Once you reach the line with "You are a computer-use", transcribe it and every line after it to the end of the records, exactly, but not the pictures.
---
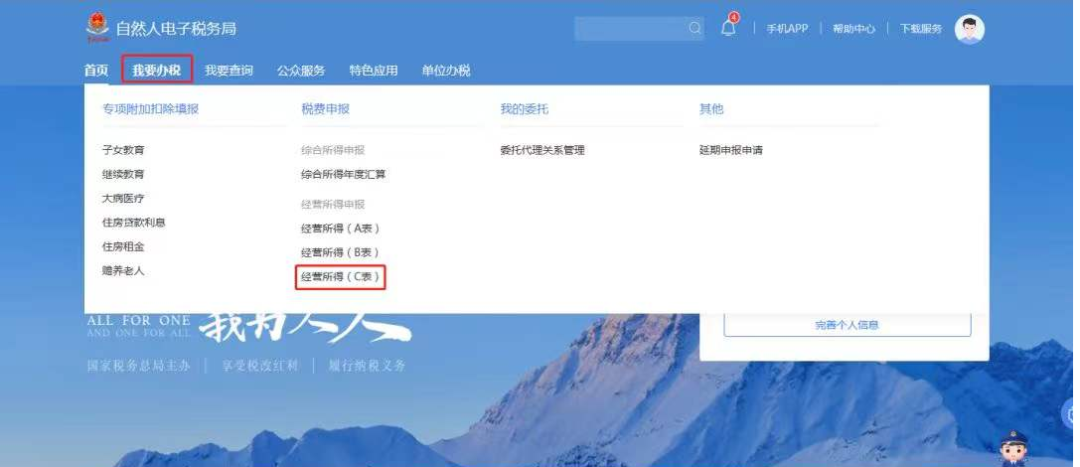Open 子女教育 deduction form
This screenshot has width=1080, height=467.
[x=123, y=149]
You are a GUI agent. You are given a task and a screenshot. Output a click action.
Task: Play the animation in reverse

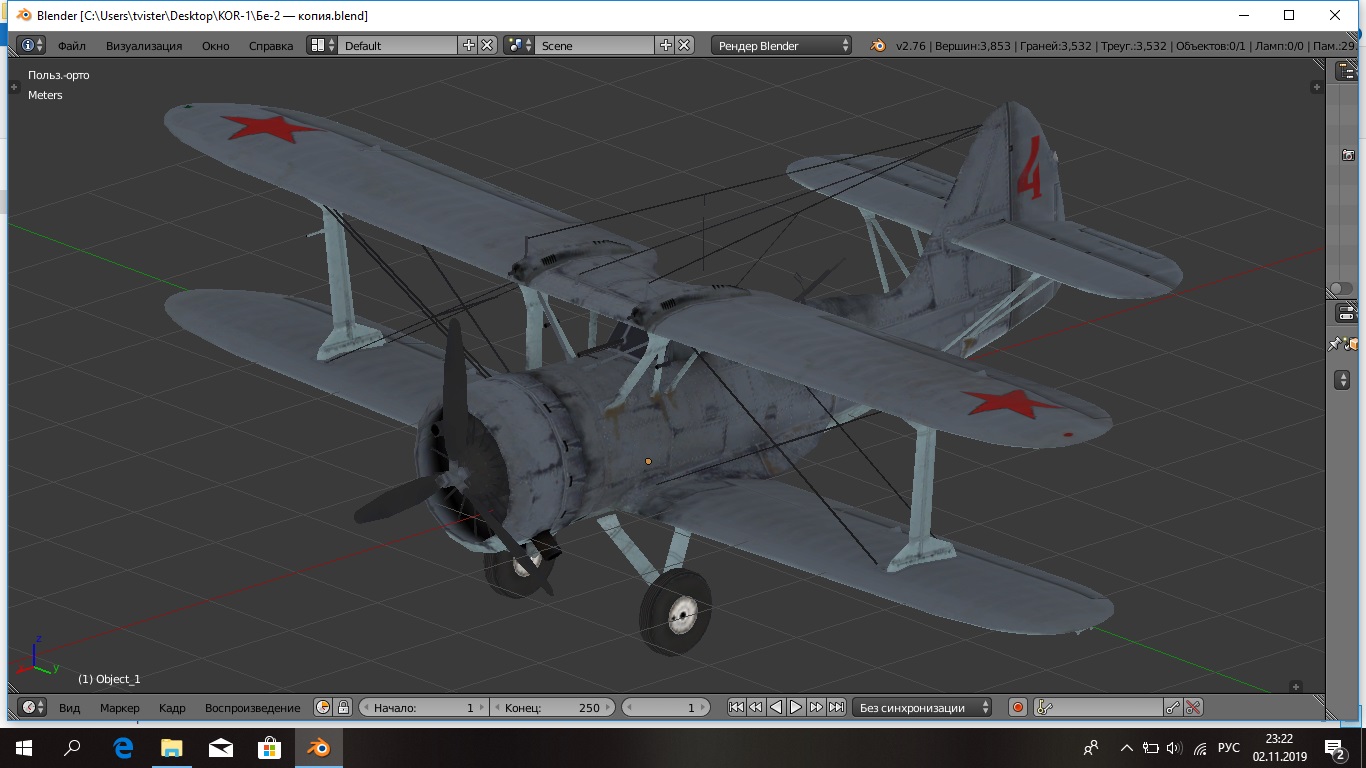(x=776, y=707)
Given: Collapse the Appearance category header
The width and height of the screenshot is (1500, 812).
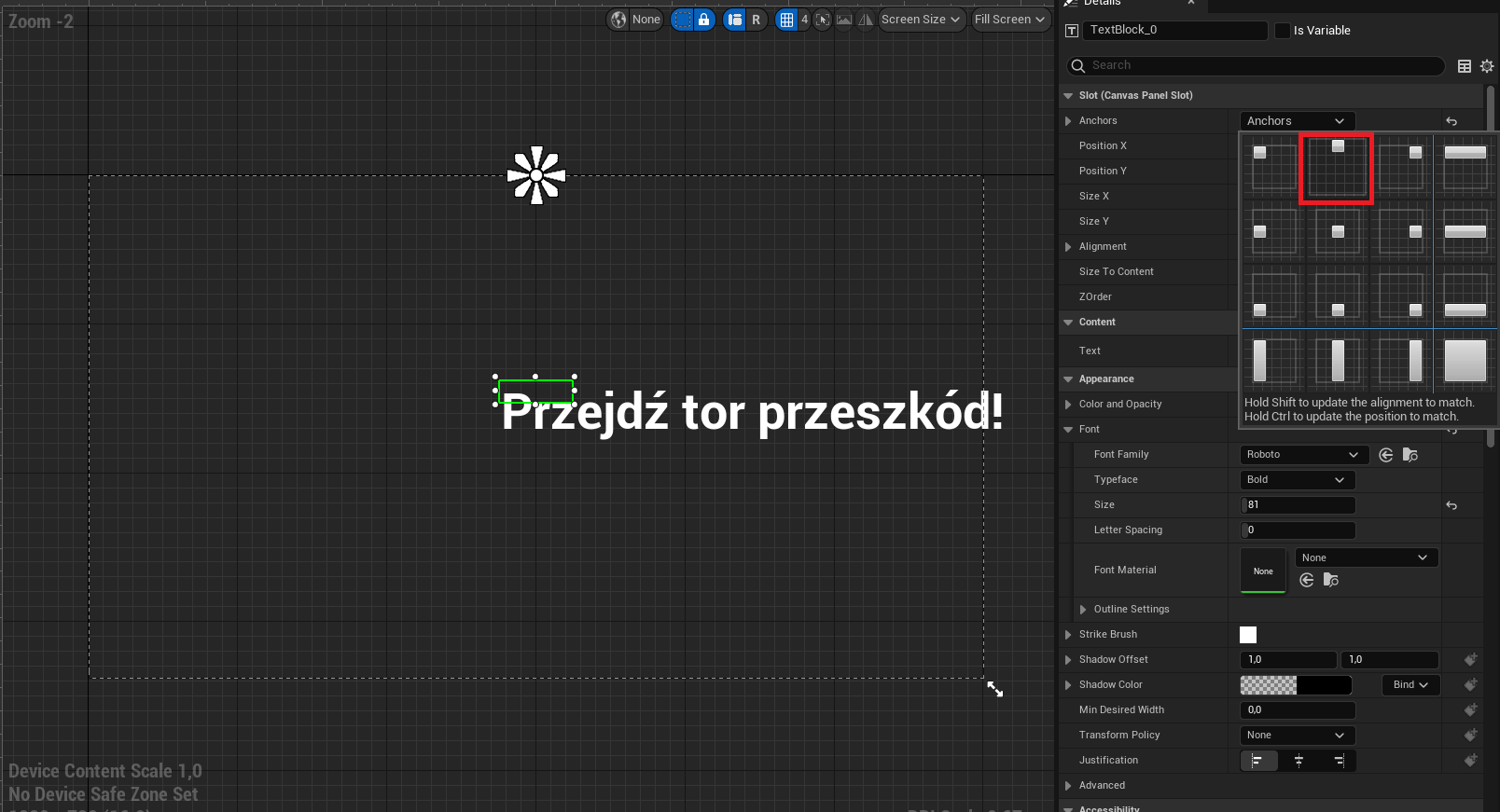Looking at the screenshot, I should [x=1068, y=379].
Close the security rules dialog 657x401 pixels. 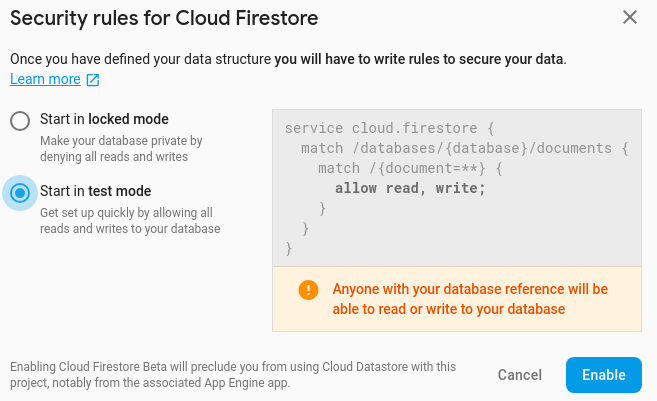click(x=630, y=18)
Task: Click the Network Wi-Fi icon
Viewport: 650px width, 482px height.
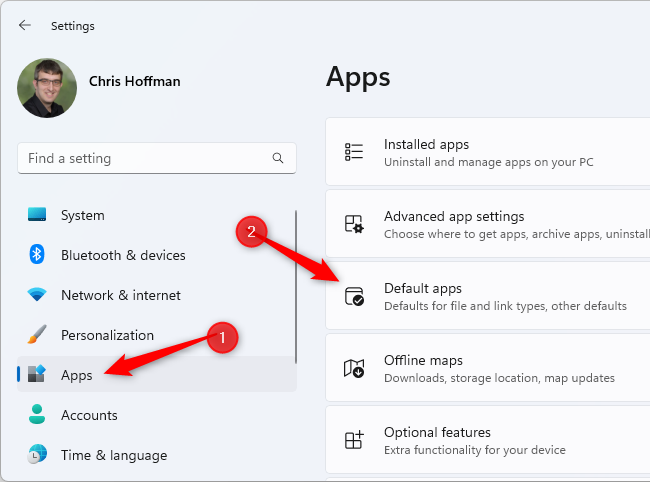Action: tap(37, 295)
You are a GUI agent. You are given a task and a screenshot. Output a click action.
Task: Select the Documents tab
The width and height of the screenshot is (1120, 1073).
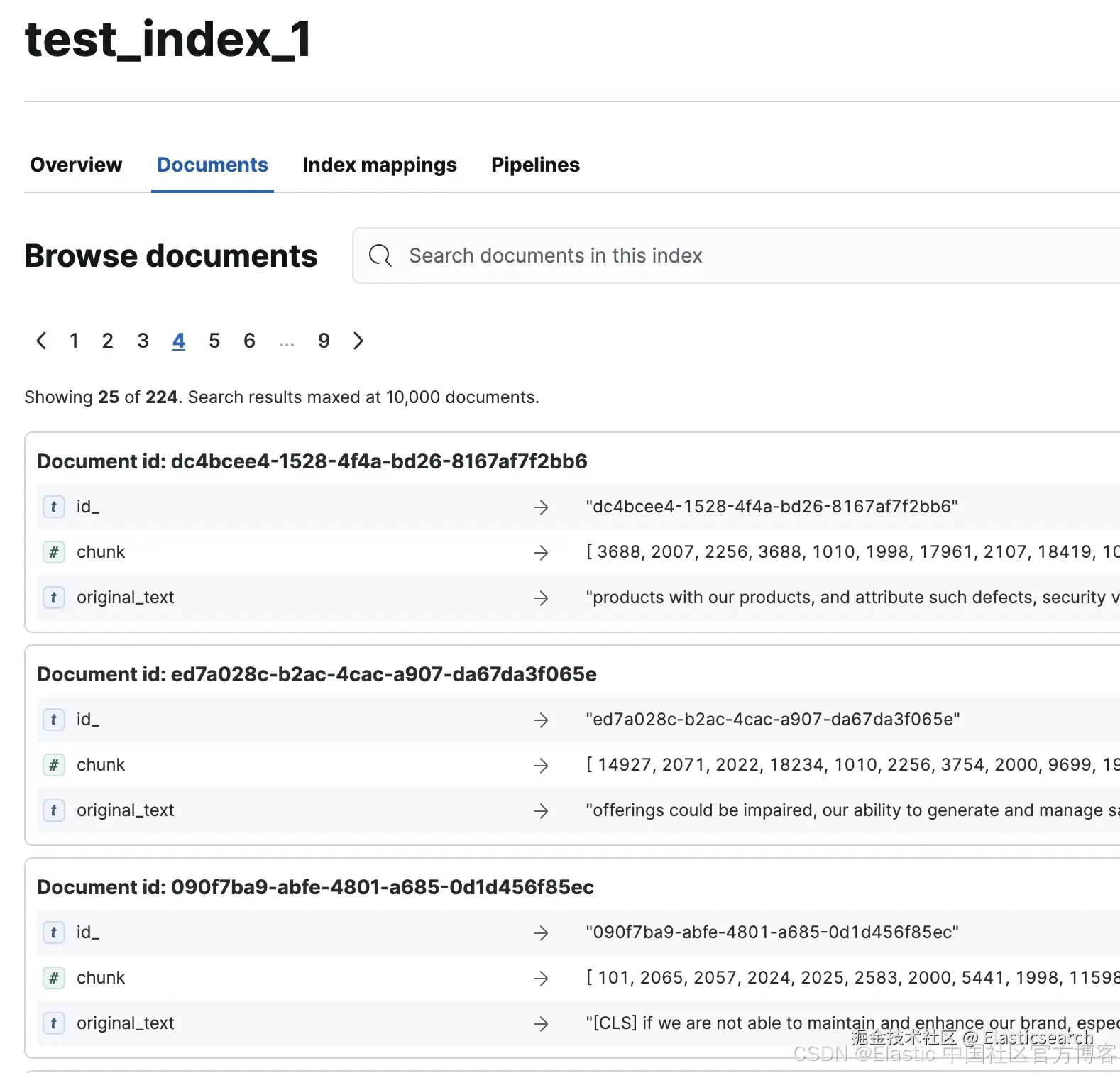212,165
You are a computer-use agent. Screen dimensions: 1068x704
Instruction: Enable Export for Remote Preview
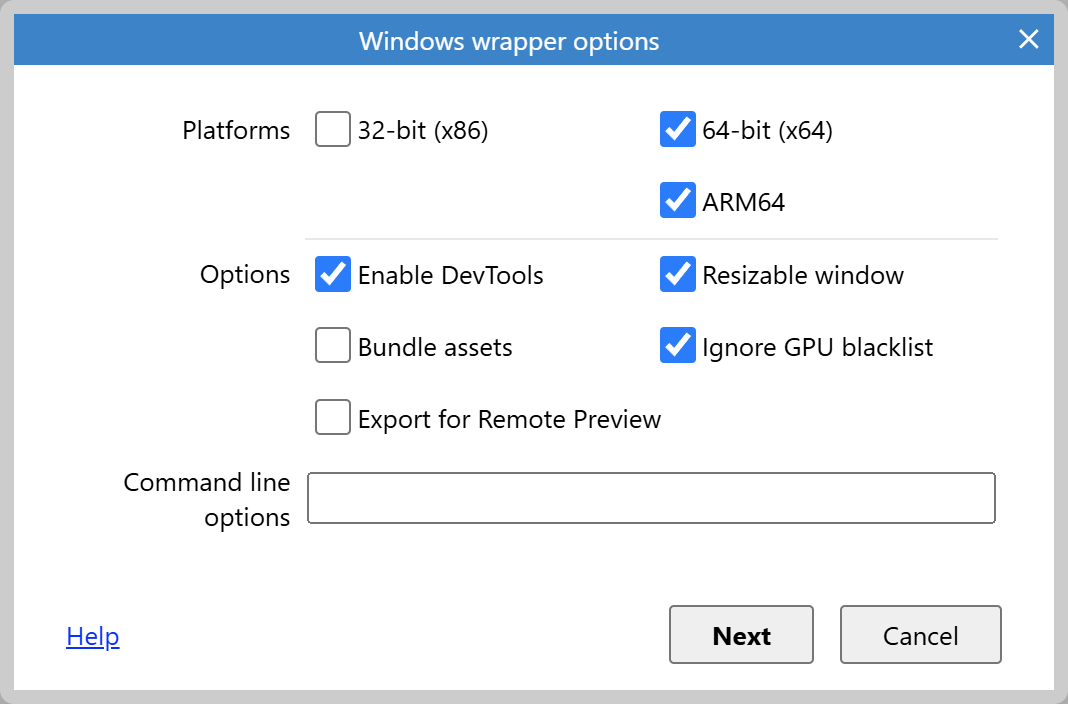coord(332,417)
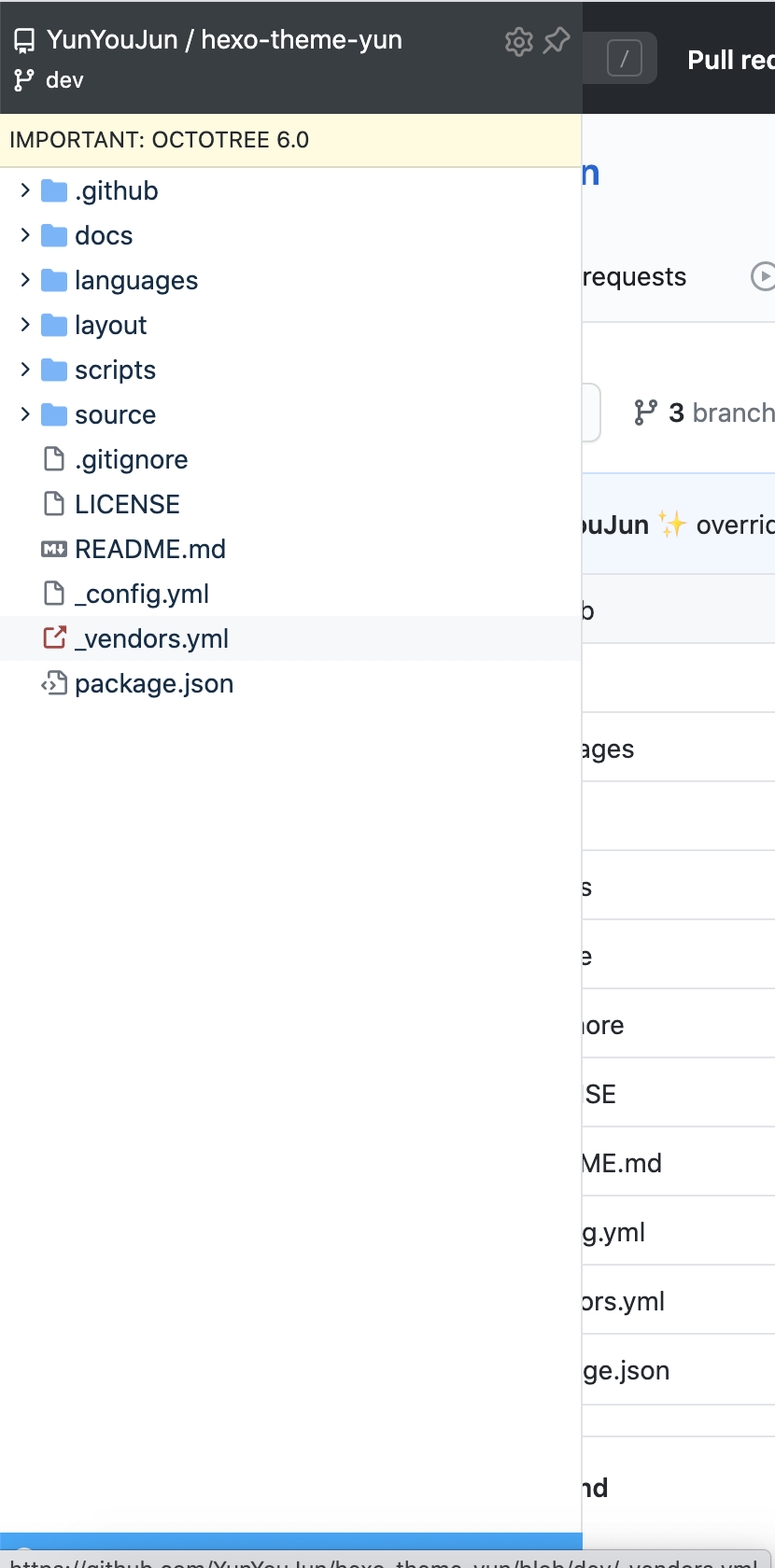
---
## Written reply
You are a computer-use agent. Screen dimensions: 1068x704
Instruction: Enable Export for Remote Preview
coord(332,417)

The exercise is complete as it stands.